Как бы там ни было, а коллекция фон Майзеля обогатилась новыми шедеврами. Их немедленно эвакуировали к барону в поместье. Теперь можно было во всяком случае не беспокоиться, что молох варварства уничтожит авангардные ценности, что колесница Джагернаута прокатится по квадратам и прямоугольникам, раздавит кружки и черточки - те как раз добрались до земли цивилизованной, до того места, где российский авангард оценят по заслугам и сохранят.

А за пару дней до того, как собственно это произошло, и картины отцов и матерей авангарда были вывезены в Европу, де Портебаль и фон Майзель в обществе Розы Кранц и отца Николая всласть рассматривали их в гостиной отеля. Разговор тек лениво, в ожидании ланча обсуждали цены на Сотбис, состояние различных коллекций, авангардную эстетику. Де Портебаль пустился в воспоминания о майских событиях шестьдесят восьмого, о баррикадах на бульваре Сен-Мишель, о студенческих беспорядках. Студент Сорбонны, он прекрасно помнил и митинги в аудиториях, и ревущую толпу, что катилась вниз, к реке, опрокидывая машины, громя витрины.

- Мы бежали по рю Жакоб, выковыривали из мостовой булыжники швыряли их в витрины, - рассказывал Портебаль, и в этом месте его рассказа отец Николай аж подскочил.

- По рю Жакоб?

- Именно. Впереди всех - Джек Стро, он сейчас министр иностранных дел в Британии. Ох, парень! Огонь! Да, как раз по рю Жакоб. Вы там бывали?

- Как же, как же! Это ведь там, на углу - ресторан «Навигатор»? Его что, тоже громили?

- Вот не помню. Наверное, да, мы ведь тогда все, буквально все сметали на своем пути. Революция, знаете ли! Стихия, господа! Вы видели когда-нибудь ураганы?

- Да, - сказал барон фон Майзель, - я видел. Однажды на Корсике (а мы ездим только в девственные места, без этих ужасных Хилтонов) я видел смерч. Да, зрелище!

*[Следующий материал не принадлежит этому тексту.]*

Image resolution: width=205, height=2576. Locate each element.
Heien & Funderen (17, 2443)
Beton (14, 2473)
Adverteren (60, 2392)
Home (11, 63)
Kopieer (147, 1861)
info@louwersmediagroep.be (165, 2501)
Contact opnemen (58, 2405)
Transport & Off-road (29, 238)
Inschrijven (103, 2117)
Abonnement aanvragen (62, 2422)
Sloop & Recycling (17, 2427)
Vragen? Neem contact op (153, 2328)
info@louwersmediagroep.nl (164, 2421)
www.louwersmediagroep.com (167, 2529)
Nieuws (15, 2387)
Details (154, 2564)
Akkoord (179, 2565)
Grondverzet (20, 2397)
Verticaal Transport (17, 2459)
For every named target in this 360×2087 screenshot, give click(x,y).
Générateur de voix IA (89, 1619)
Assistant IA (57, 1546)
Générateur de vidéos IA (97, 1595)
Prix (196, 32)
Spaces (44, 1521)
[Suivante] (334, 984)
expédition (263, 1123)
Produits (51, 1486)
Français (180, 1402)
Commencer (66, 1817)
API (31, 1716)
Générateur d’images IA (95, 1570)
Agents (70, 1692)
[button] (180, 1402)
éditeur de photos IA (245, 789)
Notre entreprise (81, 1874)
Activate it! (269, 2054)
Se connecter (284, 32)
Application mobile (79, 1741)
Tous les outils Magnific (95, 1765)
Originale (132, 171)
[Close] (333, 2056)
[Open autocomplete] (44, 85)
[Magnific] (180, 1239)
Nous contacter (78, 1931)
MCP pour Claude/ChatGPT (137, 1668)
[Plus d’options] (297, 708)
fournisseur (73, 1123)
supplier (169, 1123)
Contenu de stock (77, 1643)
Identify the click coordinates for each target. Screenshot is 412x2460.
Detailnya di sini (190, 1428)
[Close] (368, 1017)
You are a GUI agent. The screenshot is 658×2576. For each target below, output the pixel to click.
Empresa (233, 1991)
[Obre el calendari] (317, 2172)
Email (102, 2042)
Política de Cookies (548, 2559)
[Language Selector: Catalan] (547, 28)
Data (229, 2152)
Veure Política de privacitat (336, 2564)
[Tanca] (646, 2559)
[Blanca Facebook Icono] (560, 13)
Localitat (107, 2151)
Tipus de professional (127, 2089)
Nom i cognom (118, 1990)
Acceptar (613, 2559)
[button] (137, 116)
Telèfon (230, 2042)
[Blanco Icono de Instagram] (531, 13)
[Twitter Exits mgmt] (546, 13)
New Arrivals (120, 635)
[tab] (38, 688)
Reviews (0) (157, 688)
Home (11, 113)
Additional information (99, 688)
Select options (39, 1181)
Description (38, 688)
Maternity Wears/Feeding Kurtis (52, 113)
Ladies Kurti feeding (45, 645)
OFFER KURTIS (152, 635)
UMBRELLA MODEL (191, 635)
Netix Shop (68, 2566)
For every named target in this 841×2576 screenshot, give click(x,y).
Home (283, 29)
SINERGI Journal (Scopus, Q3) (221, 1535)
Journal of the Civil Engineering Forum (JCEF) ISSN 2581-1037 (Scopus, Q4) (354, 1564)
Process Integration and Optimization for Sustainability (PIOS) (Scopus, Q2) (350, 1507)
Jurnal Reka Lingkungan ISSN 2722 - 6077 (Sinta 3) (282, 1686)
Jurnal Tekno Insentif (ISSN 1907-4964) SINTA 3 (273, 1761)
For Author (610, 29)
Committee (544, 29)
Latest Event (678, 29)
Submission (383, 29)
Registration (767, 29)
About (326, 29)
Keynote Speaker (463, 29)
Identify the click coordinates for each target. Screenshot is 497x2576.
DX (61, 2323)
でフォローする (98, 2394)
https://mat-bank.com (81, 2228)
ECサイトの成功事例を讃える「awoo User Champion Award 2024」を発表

- Точь-в-точь то же самое! Революция - это смерч! Тогда, в шестьдесят восьмом, я понял, что это такое. То была подлинная революция.

- И все-таки мне кажется, - заметил отец Николай Павлинов, - революция в цивилизованном обществе должна бы протекать иначе, чем у дикарей. Рестораны французы трогать не должны.

- Ах, - сказал фон Майзель, - революция - это всегда немного варварство. Всегда немного безвкусно, как говорит мой друг Оскар. Я вас знакомил с Оскаром, барон?

- Тоже нефтяник?

- Оскар - он кто угодно. По профессии он дантист. Я сделал его компаньоном.

- Ах вот как

- Цивилизация, - подхватила Роза Кранц, любившая эту тему и обкатавшая ее в дебатах с Борисом Кузиным, - весьма непрочная вещь. Это лишь тонкая пленка, которая - увы! - легко рвется, - однако увидев, что де Портебаль заскучал, она сменила тему. - Шедевры Малевича и Поповой, - сказала она, - вот подлинная революция. Именно в этих полотнах между цивилизацией и революцией противоречий не возникает.

- Как это верно, - сказал барон, а попутно сделал знак официанту, мол, меню-то давай, дружок, время обеденное, - противоречий и не должно возникать. К чему противоречия?

XII

А пока гости столицы и лучшие представители мыслящей интеллигенции отдавали должное московской кухне, Павел с Лизой гуляли по городу.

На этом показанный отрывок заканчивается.